Environment, Wildlife and Tourism Minister Kitso Mokaila is expected to host a press briefing tomorrow (Monday), at which he will reiterate Botswana’s support for the recently founded Copenhagen Accord, which came into existence after last year’s heated Copenhagen Climate Change Conference.
Mokaila represented Botswana at the conference from December 7th to 18th in Copenhagen, Denmark. The conference produced what is now dubbed the Copenhagen Accord which was grudgingly accepted by Botswana and other small countries.
“Botswana, like other developing countries, including some small islands, welcomes the accord, although it was not entirely what the developing countries were after,” read a communiqu├® form Mokaila’s ministry.

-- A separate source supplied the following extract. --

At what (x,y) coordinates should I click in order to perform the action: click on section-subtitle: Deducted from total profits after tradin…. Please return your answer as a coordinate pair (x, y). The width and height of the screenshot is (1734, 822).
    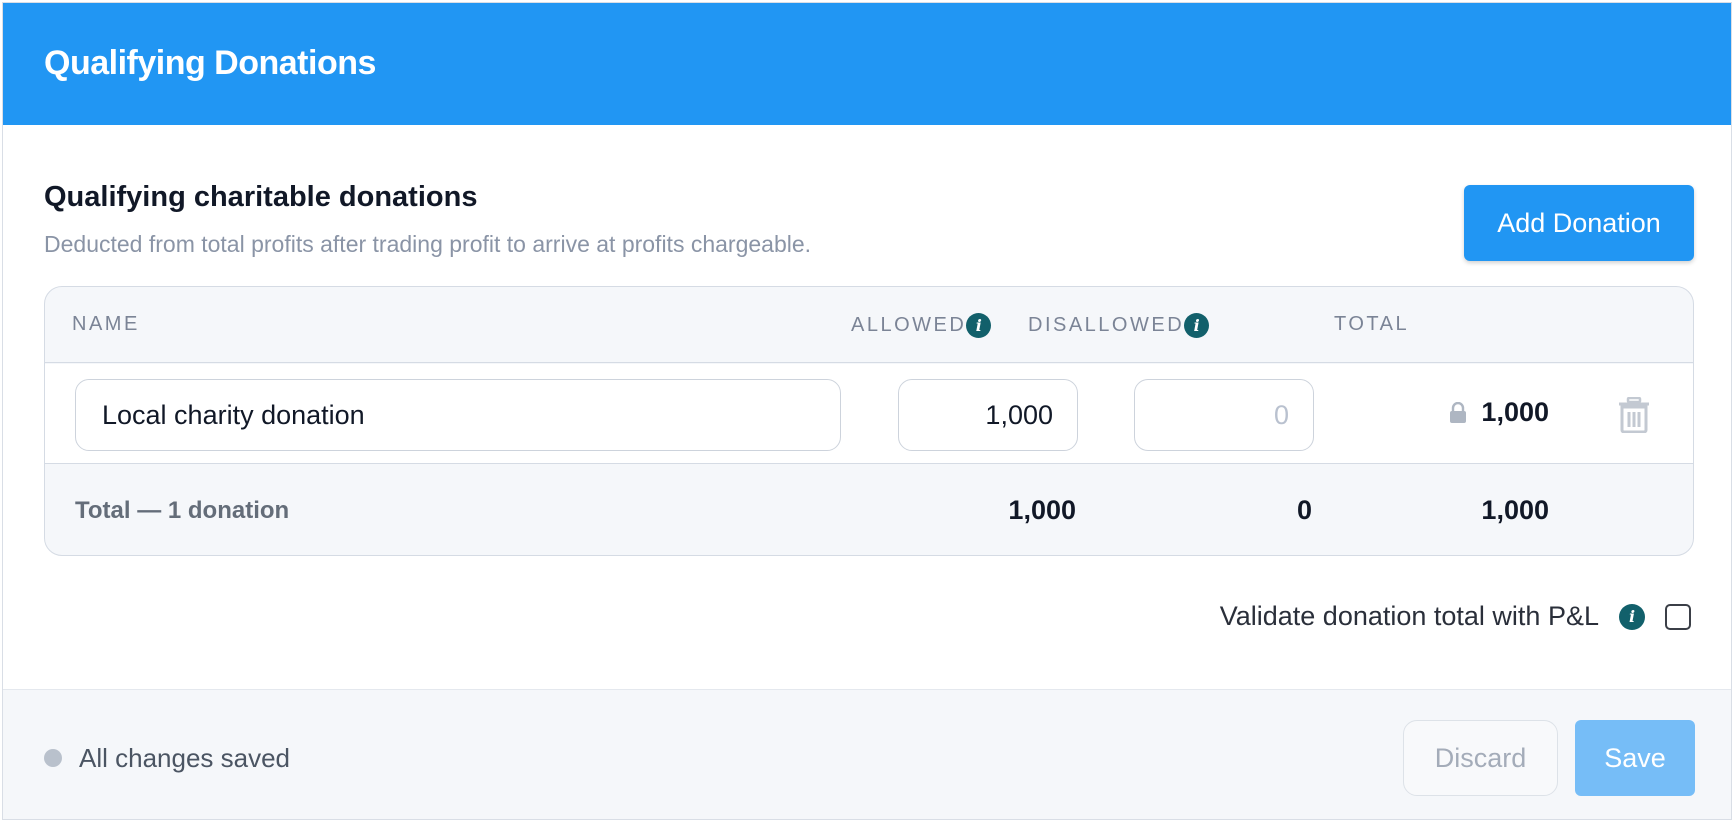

The climate change conference came to a staggering conclusion late last year, after two weeks of delays, haggling and last-minute deal-making, with the participants grudgingly agreeing to take note of a pact shaped by five major nations. Disgruntled participants slammed the final accord as a sham and an anticlimax, shooting down the 12-paragraph document as a non committal statement of intention.
Reports indicate that almost all of the delegates left Copenhagen in a sour mood, primarily because the Copenhagen accord was a rather lackluster compromise instead of a binding pledge by countries, especially developing countries, to begin to take concrete action to tackle global warming. The accord, they said, does not tackle crucial issues like the need for firm targets for reduction of greenhouse gas emissions.
There were incessant calls for firm commitments on the part of developed countries to facilitate a flow of financing to developing economies to enable them to adapt to climate change. Major economies were also called upon to enact firm and effective systems through which they can monitor and report their greenhouse gas emissions.
The Copenhagen Accord is a promise of action by major economies to curb green house gas emissions and assist developing countries to tackle global warming, through the establishment of clean energy economies. Developing countries will also be cushioned against the debilitating effects of global warming. But the insurmountable gap between the nations’ combined pledges and what the situation on the ground requires to avert the risks of global warming leaves a lot to be desired.
Almost all the speakers from the developing world reportedly denounced the accord as a sham that was privately coined by rich countries without the input of developing countries. The Sudanese delegate reportedly likened the effect of the accord on poor nations to the Holocaust.
But in the end, many of the smallest and most vulnerable nations grudgingly accepted the deal, except for some, like, among others, Venezuela, Cuba, Sudan and Saudi Arabia.